Web-infrastructure firm Cloudflare was hit by a global outage on Tuesday, leaving major internet platforms inaccessible globally.

This is the second major internet disruption this year, following the malfunction of Amazon's cloud services unit, AWS, in October.

Here are some of the biggest tech outages in recent years, in chronological order:

British Airways

IAG-owned British Airways was hit by a major computer system failure in May 2017 that stranded 75,000 passengers over a holiday weekend, sparking a public relations disaster and pledges from the carrier that it would do better in the future. According to media reports, the blackout was caused by a maintenance contractor who accidentally switched off power.

Alphabet

Some of Google's most popular services, including YouTube, Gmail, and Google Drive, were down for an hour during an outage on December 14, 2020. According to outage monitoring website DownDetector, more than 12,000 YouTube users were affected in various parts of the world, including the United States, Britain, and India.

Google office in Tel Aviv
Google office in Tel Aviv (credit: REUTERS)

Fastly

In June 2021, thousands of government, news, and social media websites across the globe were hit by a widespread hour-long outage linked to US-based cloud company Fastly. The issue affected several high traffic sites, including Reddit, Amazon, CNN, PayPal, Spotify, Al Jazeera Media Network, and the New York Times, with outages ranging from a few minutes to around an hour.

Akamai

Websites of dozens of financial institutions and airlines in Australia and the United States were briefly down on June 17, 2021, due to server-related glitches at content delivery network provider Akamai. According to the firm, the problem was caused by a bug in its software.

Meta

Meta-owned social media platforms Facebook, WhatsApp, and Instagram went dark for six hours on October 4, 2021, with 10.6 million users reporting problems worldwide. The company said the outage was caused by a faulty configuration change.

X Corp

Social media platform Twitter suffered a major outage on December 28, 2022, leaving tens of thousands of users globally unable to access the popular social media platform or use its key features for several hours before services appeared to come back online. Downdetector tracked more than 10,000 affected users from the United States, about 2,500 from Japan, and about 2,500 from the UK at the peak of the disruption.

Crowdstrike

A software update by global cybersecurity firm CrowdStrike triggered systems problems for Microsoft customers that resulted in hours-long global computer system outages on July 19, 2024.

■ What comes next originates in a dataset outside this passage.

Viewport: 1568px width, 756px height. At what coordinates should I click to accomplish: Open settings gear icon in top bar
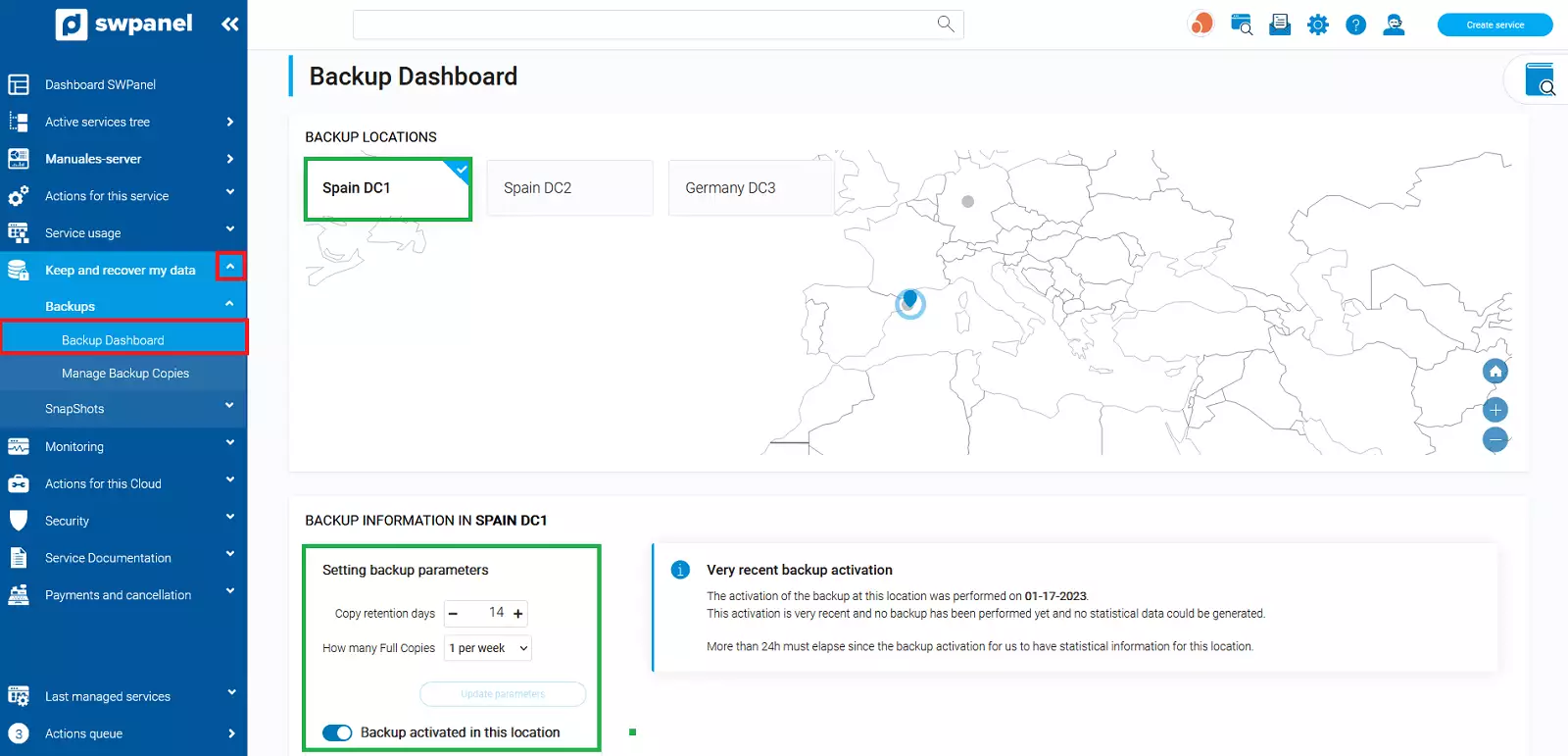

Services from airlines to healthcare, shipping, and finance were impacted globally. After the outage was resolved, companies were left dealing with backlogs of delayed and cancelled flights and medical appointments, missed orders, and other issues that took days to solve.

AWS

Amazon's cloud services unit, which hosts applications and computer processes for companies around the world, was hit by an outage on October 20, 2025, disrupting operations across multiple industries and taking down several popular apps, including Reddit and Snapchat.

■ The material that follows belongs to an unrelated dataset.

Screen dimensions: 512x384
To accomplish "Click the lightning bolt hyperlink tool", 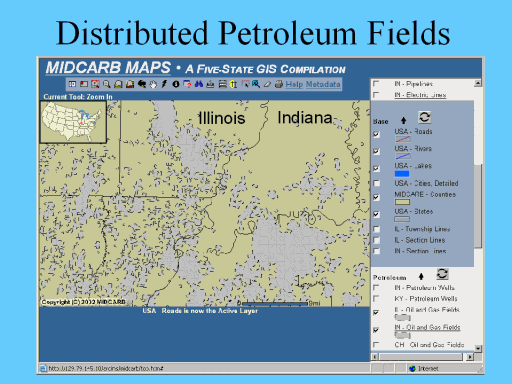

The disruption knocked workers from London to Tokyo offline and halted others from conducting normal everyday tasks like paying hairdressers or changing their airline tickets.

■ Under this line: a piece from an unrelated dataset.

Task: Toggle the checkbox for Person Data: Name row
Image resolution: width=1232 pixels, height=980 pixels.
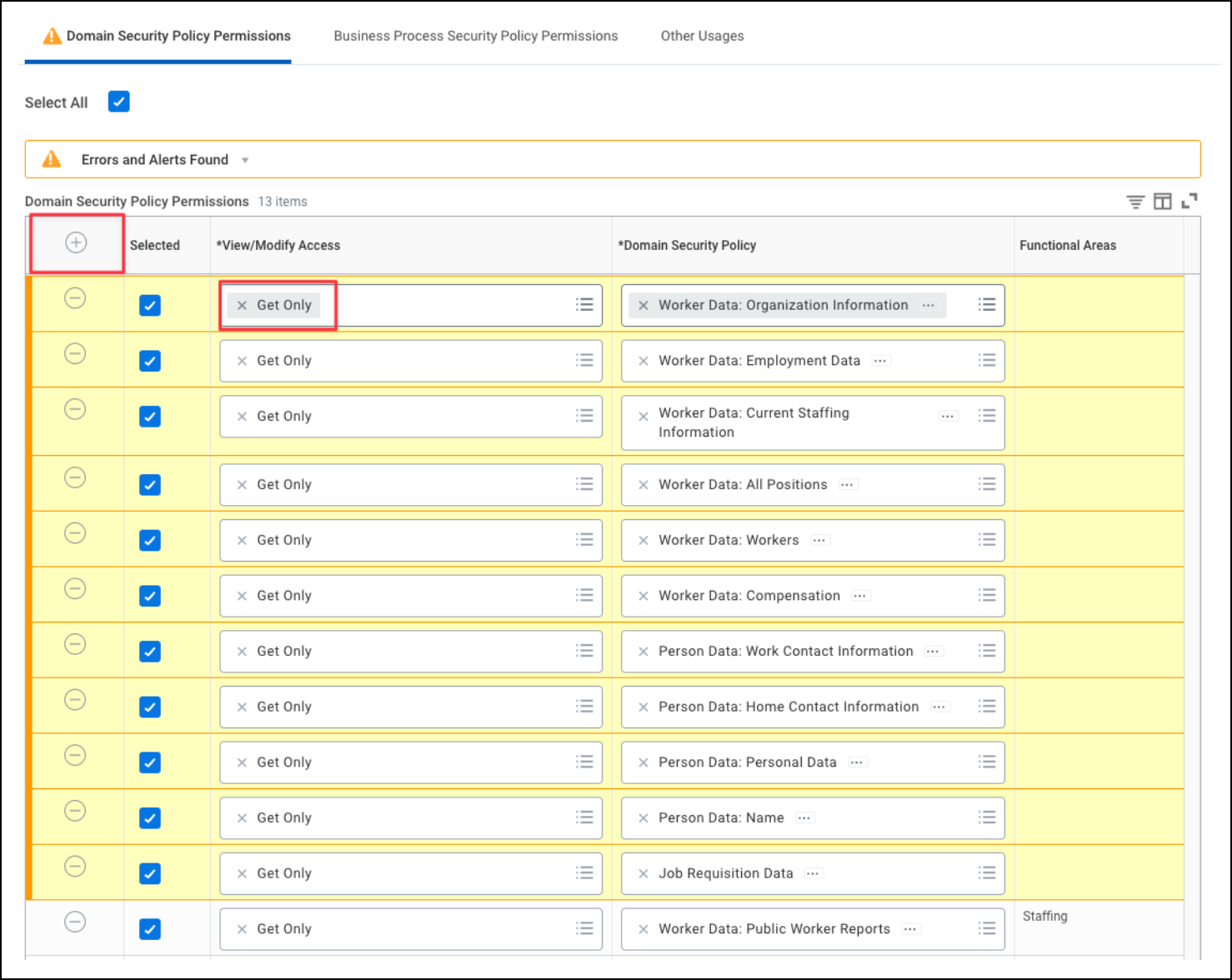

It was at least the third time in five years that AWS's northern Virginia cluster, known as US-EAST-1, contributed to a major internet meltdown.

Cloudflare

The web-infrastructure firm, whose network handles about a fifth of web traffic, was hit by an outage preventing thousands from accessing major internet platforms, including X and ChatGPT, on November 18, 2025.

Cloudflare said in a 1148 GMT update that it was "experiencing an internal service degradation". In a 1442 GMT update, it said it had implemented a fix for the underlying issue, adding that "the incident is now resolved".